NewList[0] = Foo ('ccc')
print NewList[0]._data
print OldList[0]._data
Running it in a python shell gives the following transcript. We can see the
list being made with copies of the old objects. One of the objects can have
its state updated by reference through the old list, and the updates can be
seen when the object is accessed through the old list. Finally, changing a
reference in the new list can be seen to not reflect in the old list, as the
new list is now referring to a different object.
>>> # ================================================================
... # === ShallowCopy.py =============================================
... # ================================================================
... #
... class Foo:
... def __init__(self, data):
... self._data = data
...
>>> aa = Foo ('aaa')
>>> bb = Foo ('bbb')
>>>
>>> # The initial list has two elements containing 'aaa' and 'bbb'
... OldList = [aa,bb]
>>> print OldList[0]._data
aaa
>>>
>>> # The shallow copy makes a new list pointing to the old elements
... NewList = OldList[:]
>>> print NewList[0]._data
aaa
>>>
>>> # Updating one of the elements through the new list sees the
... # change reflected when you access that element through the
... # old list.
... NewList[0]._data = 'xxx'
>>> print OldList[0]._data
xxx
>>>
>>> # Updating the new list to point to something new is not reflected
... # in the old list.
... NewList[0] = Foo ('ccc')
>>> print NewList[0]._data
ccc
>>> print OldList[0]._data
xxx

Like NXC said, Python variable names actually point to an object, and not a specific spot in memory.
newList = oldList would create two different variables that point to the same object, therefore, changing oldList would also change newList.
However, when you do newList = oldList[:], it "slices" the list, and creates a new list. The default values for [:] are 0 and the end of the list, so it copies everything. Therefore, it creates a new list with all the data contained in the first one, but both can be altered without changing the other.

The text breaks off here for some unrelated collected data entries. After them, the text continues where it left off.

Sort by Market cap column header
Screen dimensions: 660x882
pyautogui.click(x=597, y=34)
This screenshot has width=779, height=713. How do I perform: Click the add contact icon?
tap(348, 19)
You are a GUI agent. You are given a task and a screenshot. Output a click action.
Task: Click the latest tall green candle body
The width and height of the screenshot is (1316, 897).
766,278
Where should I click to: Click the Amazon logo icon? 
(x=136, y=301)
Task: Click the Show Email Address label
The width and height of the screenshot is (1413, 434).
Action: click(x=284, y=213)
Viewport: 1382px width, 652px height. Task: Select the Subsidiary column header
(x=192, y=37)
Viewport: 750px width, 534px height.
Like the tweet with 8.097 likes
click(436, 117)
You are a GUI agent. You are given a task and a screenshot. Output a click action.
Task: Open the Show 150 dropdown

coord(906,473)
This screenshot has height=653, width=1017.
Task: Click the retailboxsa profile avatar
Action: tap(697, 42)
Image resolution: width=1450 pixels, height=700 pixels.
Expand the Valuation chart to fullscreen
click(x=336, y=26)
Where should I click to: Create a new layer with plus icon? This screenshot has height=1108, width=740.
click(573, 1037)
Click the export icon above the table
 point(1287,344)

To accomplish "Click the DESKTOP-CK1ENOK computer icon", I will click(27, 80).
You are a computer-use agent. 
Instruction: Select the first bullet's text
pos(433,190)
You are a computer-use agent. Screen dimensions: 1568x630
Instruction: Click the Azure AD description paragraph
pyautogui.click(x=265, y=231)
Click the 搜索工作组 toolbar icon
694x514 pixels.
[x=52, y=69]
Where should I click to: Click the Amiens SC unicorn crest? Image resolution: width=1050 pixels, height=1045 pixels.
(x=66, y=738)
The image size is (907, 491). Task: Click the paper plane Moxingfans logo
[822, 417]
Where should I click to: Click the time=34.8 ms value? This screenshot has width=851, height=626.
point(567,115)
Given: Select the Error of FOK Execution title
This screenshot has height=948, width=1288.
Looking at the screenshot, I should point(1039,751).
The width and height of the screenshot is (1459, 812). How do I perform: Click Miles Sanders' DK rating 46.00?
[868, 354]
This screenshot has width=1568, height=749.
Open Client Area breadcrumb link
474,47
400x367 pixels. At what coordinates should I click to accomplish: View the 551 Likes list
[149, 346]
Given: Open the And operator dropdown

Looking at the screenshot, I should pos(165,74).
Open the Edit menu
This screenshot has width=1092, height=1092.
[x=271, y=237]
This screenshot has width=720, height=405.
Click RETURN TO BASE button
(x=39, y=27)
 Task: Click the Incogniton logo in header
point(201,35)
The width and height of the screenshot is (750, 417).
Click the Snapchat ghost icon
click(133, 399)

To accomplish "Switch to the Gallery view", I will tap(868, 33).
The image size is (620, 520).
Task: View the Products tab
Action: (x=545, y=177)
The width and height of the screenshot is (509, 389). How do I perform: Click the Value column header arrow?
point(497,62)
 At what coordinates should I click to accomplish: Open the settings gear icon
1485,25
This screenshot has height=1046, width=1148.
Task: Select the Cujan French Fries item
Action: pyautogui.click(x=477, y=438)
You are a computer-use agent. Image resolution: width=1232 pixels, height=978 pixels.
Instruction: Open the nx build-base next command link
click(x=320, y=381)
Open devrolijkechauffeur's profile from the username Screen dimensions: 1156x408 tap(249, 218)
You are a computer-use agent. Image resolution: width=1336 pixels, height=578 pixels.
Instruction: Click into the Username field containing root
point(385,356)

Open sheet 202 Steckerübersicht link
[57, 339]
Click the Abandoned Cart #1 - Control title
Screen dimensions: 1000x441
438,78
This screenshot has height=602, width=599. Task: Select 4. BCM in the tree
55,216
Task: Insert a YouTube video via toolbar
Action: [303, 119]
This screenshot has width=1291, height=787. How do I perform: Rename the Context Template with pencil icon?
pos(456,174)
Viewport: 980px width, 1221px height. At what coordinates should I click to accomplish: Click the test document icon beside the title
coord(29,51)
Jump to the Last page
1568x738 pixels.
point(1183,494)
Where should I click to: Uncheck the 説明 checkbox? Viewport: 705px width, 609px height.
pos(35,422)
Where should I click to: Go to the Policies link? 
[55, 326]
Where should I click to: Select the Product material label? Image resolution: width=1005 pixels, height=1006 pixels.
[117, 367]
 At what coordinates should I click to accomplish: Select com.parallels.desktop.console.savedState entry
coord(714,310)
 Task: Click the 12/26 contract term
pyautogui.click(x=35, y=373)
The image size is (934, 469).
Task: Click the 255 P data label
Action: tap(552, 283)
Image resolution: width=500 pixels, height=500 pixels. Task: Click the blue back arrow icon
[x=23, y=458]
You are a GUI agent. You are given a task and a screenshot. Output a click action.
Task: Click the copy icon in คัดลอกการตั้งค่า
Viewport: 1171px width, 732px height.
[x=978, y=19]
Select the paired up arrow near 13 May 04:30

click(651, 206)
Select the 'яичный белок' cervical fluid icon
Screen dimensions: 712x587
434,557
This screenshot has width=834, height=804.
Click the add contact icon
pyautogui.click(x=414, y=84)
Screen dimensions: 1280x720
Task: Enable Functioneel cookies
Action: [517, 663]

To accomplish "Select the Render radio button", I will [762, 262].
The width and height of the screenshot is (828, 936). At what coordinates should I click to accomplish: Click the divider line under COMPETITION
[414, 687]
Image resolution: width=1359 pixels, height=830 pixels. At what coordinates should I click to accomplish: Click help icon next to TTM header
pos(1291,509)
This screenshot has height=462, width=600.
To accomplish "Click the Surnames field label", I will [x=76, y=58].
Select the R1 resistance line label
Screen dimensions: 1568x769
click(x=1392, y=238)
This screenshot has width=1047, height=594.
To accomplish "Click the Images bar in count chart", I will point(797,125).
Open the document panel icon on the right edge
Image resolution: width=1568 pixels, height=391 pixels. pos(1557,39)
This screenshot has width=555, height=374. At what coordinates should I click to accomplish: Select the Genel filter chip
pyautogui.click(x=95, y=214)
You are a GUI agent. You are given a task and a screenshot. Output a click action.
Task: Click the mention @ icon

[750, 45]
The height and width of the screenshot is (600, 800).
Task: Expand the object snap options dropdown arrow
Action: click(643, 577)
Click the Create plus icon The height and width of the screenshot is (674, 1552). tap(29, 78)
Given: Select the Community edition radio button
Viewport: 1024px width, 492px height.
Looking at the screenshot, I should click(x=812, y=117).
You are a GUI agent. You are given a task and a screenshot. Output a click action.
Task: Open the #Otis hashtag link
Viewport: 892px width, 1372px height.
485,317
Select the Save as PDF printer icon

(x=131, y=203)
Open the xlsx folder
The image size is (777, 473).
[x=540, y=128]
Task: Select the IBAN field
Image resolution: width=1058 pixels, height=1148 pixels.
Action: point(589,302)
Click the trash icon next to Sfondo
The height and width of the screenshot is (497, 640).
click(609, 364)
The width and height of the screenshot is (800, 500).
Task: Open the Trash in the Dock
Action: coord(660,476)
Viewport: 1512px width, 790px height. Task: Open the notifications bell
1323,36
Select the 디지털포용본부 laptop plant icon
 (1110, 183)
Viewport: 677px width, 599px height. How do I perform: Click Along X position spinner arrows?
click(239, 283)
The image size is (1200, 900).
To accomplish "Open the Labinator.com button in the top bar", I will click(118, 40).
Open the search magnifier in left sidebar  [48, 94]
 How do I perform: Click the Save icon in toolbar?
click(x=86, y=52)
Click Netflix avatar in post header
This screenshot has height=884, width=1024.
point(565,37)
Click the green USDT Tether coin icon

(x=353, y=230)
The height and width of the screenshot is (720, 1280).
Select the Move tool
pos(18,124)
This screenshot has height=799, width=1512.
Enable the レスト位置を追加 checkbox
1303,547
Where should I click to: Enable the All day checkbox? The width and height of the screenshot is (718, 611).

As it has already been answered, I'll simply add a simple demonstration:
>>> a = [1, 2, 3, 4]
>>> b = a
>>> c = a[:]
>>> b[2] = 10
>>> c[3] = 20
>>> a
[1, 2, 10, 4]
>>> b
[1, 2, 10, 4]
>>> c
[1, 2, 3, 20]

Never think that 'a = b' in Python means 'copy b to a'. If there are variables on both sides, you can't really know that. Instead, think of it as 'give b the additional name a'.
If b is an immutable object (like a number, tuple or a string), then yes, the effect is that you get a copy. But that's because when you deal with immutables (which maybe should have been called read only, unchangeable or WORM) you always get a copy, by definition.
If b is a mutable, you always have to do something extra to be sure you have a true copy. Always. With lists, it's as simple as a slice: a = b[:].
Mutability is also the reason that this:
def myfunction(mylist=[]):
pass
... doesn't quite do what you think it does.
If you're from a C-background: what's left of the '=' is a pointer, always. All variables are pointers, always. If you put variables in a list: a = [b, c], you've put pointers to the values pointed to by b and c in a list pointed to by a. If you then set a[0] = d, the pointer in position 0 is now pointing to whatever d points to.
See also the copy-module: http://docs.python.org/library/copy.html

Shallow Copy: (copies chunks of memory from one location to another)
a = ['one','two','three']
b = a[:]
b[1] = 2
print id(a), a #Output: 1077248300 ['one', 'two', 'three']
print id(b), b #Output: 1077248908 ['one', 2, 'three']
Deep Copy: (Copies object reference)
a = ['one','two','three']
b = a
b[1] = 2
print id(a), a #Output: 1077248300 ['one', 2, 'three']
print id(b), b #Output: 1077248300 ['one', 2, 'three']

Related

Chained list assignment in python [duplicate]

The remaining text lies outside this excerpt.